Human rights encompass all of the fundamental liberties that people require to maintain their social and economic well-being, including the right to think freely. Social and economic rights are a vital component of human rights. These include the right to work, form associations, access social security, and enjoy an adequate standard of living with essentials like food, clothing, and shelter, as well as the right to health and education. Moreover, human rights aim at equality of all races, castes and creeds.
Human rights are the basic rights every person is born with. Women's and children's rights are both regarded as fundamental human rights.
The first modern exponent of human rights was John Locke, who stressed on natural rights in Two Treaties of Governments (1688), followed by Immanuel Kant whose ideals of equality and moral autonomy originated from human reasoning, not the Divine Will. In the 18th century, the world witnessed two revolutionary movements, the American Independence Movement (1776) and the French Revolution (1789), inspired by the ideals of human rights to over through tyrannical regimes. Rousseau, the French ideologue, made us remember – “Man is born free and is everywhere in chains”. In the last century, after the Second World War, the Universal Declaration of Human Rights acknowledged the need to safeguard human rights world over. On December10, 1948, the UN General Assembly adopted and proclaimed this Declaration as a common goal, realizing them for all people, all nations and every individuals and every group in society. “All human beings are born free and equal in dignity in rights”, it stated in Article1. The recognition of women’s rights as human rights became international law when the UN General Assembly adopted the Convention on the Elimination of All Forms of Discrimination Against Women (CEDAW) in 1976. The Convention on the Rights of the Child, adopted in 1989, laid down binding standards of protection covering every aspect of children’s human rights.
India adopted the essence of the Universal Declaration of Human Rights. On the basis of the Directive Principles of State Policy, the union government enacted a number of Acts related to human rights, such as the Abolition of Untouchability Act, Suppression of Immoral Traffic Act and Dowry Prohibition Act. Moreover, to ensure human rights of minorities and weaker sections of the community it created some independent bodies. To protect the children of our nation, the Union Government enacted the Juvenile Justice Act (1986), the Child Labour (Prohibition & Regulation) Act (1986), the Parental Diagnostic Technique (Regulation, Prevention & Misuse) Act (1992), etc. Provisions against trafficking and abuse of children were included in various personal laws.
The 1990s had seen the enactment of human rights legislation in India. The National Commission for Women Act (1990) provided for a National Commission for Women. In 1992, the National Commission For Minorities Act was passed by the central legislature.

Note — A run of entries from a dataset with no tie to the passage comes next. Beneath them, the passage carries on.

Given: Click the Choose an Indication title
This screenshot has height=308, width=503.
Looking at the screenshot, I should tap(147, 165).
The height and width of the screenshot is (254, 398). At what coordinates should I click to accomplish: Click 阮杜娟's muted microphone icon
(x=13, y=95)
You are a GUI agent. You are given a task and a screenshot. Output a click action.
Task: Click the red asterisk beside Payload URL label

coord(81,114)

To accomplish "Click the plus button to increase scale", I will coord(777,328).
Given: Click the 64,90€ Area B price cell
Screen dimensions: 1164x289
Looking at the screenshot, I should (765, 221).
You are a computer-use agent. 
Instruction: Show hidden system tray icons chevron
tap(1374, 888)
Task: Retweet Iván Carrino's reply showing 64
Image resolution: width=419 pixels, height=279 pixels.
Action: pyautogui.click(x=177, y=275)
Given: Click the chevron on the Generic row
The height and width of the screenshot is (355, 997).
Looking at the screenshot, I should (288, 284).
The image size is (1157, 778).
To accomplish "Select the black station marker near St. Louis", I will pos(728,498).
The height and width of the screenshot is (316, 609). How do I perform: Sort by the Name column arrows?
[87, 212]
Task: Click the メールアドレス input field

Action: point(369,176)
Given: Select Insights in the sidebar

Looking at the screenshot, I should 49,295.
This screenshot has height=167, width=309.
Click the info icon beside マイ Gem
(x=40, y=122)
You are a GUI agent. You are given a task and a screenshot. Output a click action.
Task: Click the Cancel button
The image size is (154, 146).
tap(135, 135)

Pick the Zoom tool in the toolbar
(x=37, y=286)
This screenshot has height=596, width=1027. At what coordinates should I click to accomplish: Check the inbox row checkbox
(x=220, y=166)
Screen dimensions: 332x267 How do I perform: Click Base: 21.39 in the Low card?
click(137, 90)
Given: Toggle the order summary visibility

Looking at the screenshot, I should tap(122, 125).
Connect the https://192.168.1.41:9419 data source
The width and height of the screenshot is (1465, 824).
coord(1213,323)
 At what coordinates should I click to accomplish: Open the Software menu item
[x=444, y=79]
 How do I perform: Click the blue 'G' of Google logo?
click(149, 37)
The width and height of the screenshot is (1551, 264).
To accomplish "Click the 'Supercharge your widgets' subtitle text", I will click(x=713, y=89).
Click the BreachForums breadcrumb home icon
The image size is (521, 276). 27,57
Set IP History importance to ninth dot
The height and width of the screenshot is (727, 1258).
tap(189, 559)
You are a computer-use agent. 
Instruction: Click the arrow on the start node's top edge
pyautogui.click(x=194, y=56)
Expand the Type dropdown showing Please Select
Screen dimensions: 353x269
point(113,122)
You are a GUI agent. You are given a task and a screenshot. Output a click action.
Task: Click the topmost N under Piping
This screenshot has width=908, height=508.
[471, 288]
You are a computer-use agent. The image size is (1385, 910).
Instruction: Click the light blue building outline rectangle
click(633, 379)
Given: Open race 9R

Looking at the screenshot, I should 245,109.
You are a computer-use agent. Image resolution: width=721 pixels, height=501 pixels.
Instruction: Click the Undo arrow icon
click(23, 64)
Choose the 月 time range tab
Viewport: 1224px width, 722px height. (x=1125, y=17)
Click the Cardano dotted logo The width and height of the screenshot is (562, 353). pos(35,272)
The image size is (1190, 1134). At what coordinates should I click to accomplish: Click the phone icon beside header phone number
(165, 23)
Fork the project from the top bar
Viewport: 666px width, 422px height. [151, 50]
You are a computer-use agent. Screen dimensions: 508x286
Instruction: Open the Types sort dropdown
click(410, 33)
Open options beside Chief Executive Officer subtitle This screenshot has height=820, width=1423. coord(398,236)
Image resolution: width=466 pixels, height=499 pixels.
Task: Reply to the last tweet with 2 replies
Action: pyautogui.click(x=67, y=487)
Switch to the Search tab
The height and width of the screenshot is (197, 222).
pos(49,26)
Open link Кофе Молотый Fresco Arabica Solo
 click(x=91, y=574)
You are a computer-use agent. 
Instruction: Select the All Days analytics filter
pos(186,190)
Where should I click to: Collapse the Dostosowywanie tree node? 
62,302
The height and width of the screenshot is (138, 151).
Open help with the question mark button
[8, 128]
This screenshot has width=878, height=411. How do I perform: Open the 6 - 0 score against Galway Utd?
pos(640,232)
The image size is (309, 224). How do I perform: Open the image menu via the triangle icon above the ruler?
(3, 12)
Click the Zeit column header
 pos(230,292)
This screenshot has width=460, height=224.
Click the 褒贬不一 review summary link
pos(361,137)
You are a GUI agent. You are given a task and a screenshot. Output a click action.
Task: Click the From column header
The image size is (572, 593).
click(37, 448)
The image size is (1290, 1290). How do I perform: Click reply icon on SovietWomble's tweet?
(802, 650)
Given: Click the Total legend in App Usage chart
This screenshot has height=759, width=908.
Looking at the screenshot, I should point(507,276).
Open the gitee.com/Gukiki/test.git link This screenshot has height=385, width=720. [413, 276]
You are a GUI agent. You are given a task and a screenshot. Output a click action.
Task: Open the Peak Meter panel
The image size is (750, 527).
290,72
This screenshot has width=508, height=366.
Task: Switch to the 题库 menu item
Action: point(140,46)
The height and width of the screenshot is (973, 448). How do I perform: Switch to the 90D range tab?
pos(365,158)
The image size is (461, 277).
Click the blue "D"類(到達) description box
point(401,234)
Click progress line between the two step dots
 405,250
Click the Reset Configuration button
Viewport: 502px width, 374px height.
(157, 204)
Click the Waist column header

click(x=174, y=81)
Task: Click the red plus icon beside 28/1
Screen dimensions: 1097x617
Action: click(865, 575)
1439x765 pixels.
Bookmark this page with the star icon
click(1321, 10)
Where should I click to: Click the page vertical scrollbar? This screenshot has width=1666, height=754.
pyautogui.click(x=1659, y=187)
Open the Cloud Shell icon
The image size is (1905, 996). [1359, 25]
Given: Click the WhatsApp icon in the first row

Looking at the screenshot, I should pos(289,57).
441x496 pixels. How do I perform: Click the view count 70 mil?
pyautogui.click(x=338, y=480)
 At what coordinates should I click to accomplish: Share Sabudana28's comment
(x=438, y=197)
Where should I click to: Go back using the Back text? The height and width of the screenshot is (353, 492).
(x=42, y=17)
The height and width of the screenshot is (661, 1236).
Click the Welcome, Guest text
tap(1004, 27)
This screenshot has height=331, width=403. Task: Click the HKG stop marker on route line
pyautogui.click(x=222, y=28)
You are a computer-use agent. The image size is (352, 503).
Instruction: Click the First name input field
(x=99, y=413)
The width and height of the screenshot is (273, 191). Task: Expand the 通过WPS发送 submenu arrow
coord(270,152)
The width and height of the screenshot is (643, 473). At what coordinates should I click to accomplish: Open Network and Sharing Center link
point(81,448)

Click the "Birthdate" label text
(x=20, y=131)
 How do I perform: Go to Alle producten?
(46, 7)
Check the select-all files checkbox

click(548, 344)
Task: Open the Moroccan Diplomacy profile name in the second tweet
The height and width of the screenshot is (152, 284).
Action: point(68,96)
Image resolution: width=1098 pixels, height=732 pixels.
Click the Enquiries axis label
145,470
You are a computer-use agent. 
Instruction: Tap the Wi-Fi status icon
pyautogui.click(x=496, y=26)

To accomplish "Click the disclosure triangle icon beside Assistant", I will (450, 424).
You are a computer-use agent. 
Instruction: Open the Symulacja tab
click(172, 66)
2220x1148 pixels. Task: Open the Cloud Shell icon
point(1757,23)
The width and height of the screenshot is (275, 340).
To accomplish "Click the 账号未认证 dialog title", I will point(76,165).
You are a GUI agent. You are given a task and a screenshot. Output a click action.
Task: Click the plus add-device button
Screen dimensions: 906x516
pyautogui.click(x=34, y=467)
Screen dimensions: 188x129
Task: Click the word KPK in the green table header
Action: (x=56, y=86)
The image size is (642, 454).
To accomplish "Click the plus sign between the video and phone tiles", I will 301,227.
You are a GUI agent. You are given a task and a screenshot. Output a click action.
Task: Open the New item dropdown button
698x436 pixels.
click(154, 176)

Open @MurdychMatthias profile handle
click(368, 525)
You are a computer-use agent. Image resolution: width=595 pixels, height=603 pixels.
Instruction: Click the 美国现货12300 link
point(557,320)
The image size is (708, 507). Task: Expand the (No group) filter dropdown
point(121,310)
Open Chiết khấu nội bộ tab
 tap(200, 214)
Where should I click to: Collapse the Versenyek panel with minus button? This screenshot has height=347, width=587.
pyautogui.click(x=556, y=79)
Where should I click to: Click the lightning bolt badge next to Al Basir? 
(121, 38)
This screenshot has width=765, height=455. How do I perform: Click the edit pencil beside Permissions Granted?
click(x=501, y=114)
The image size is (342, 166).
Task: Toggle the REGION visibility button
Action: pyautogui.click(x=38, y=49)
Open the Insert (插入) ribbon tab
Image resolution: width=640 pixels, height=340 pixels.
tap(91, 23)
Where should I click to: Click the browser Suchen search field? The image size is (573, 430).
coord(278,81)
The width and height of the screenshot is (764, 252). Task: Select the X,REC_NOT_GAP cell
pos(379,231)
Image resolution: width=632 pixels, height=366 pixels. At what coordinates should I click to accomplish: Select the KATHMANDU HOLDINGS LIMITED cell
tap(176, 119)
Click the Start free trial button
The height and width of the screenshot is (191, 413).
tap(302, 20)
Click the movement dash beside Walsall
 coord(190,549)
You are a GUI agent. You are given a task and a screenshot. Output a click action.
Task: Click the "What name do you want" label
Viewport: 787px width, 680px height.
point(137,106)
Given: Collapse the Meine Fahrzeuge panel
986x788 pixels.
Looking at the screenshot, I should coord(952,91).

The Protection of Human Rights Act (1993) provided for the constitution of a National Human Rights Commission, state human rights commission in individual states and a human rights court. And recently, a Bill has been passed empowering concerned ministry to constitute child rights panels in the center as well as in the states.
In spite of all these rights being on paper and accepted at least in theory, there has been an apparent failure to enforce human rights. Violation of rights happens throughout the year. It happens in war fields as well as in home front. There are so many organizations functioning as watchdogs in national and international level, still violation graph is upward. It is a world phenomenon. In our country, even after formation of several Commissions, violation of rights of women and children in particular, is very common. Reports prove that the month of December is not spared, too.